3. Rights and Remedies of Administrative Agent. If an Event of Default
occurs, the Administrative Agent shall have the following rights and remedies,
all of which are cumulative, in addition to all other rights and remedies
provided under the Loan Documents, or any other agreement between Fine Host and
the Administrative Agent, or otherwise available at law or in equity or by
statute: (a) the Administrative Agent shall be deemed to be the creditor of each
tenant in respect of any assignments for the benefit of creditors and any
bankruptcy, arrangement, reorganization, insolvency, dissolution, receivership
or other debtor-relief proceedings affecting the tenant (without obligation on
the part of the Administrative Agent, however, to file timely claims in such
proceedings or otherwise pursue creditor's rights therein); and (b) the
Administrative Agent shall have the right to assign Fine Host's right, title and
interest under this Assignment in any of the Leases to any subsequent holder or
holders of either or both of the Notes or any participating interest therein or
to any person acquiring title to the Mortgaged Estate or any part thereof
through foreclosure or otherwise. Any subsequent assignee shall have all the
rights and powers herein provided to the Administrative Agent.
4. Additional Security. The Administrative Agent may take or release
other security for the Secured Obligations, may release any party primarily or
secondarily liable therefor and may apply any other security held by it to the
satisfaction of Secured Obligations, without prejudice to any of its rights
under this Assignment.
5. Assignment; Release. The assignment contained herein and all rights
herein assigned to the Administrative Agent shall cease and terminate as to all
Leases: (a) upon the satisfaction of all Secured Obligations; or (b) upon the
release of the Mortgaged Estate subject to such Lease from the lien of the
Mortgage covering such Mortgaged Estate pursuant to the provisions of the
Mortgage.
It is expressly understood that no judgment or decree that may be
entered on any debt secured or intended to be secured by this Assignment shall
operate to abrogate or lessen the effect of this Assignment, but that the same
shall continue in full force and effect as herein provided. The provisions of
this Assignment shall also remain in full force and effect during the pendency
of any proceedings for the foreclosure and/or sale of the Mortgaged Estate, or
any part thereof, both before and after sale, until the issuance of a deed
pursuant to a decree of foreclosure and/or sale, unless all Secured Obligations
are fully satisfied pursuant to paragraph (a) of this section.

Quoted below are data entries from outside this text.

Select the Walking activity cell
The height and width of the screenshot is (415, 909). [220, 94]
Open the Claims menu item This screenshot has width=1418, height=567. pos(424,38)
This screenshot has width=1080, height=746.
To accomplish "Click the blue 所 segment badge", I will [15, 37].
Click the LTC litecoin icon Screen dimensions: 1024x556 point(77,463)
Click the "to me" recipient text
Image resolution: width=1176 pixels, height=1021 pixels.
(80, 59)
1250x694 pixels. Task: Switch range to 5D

6. Effect on Rights Under Other Documents. Nothing contained in this
Assignment and no act done or omitted by the Administrative Agent pursuant to
the powers and rights granted it hereunder shall prejudice or be deemed to be a
waiver by the Administrative Agent of its rights and remedies under the Loan
Documents. The right of the Administrative Agent to collect the Secured
Obligations and to enforce any other security therefor held by it may be
exercised by the Administrative Agent either prior to, simultaneously with, or
subsequent to any action taken by it hereunder. This Assignment is intended to
be supplementary to and not in substitution for or in derogation of any
assignment of rents contained in the Mortgage or in any other document.
7. Further Assurances. Fine Host hereby agrees that it shall, whenever
and as often as it shall be requested to do so by the Administrative Agent,
execute, acknowledge and deliver, or cause to be executed, acknowledged, and
delivered, any and all such further conveyances, approvals, consents, memoranda
of the subject matter hereof, duplicate originals hereof, and any and all other
documents and to do any and all other acts as may be necessary or appropriate to
carry out the terms of this Assignment. This Assignment or a memorandum hereof
may be recorded by the Administrative Agent at any time.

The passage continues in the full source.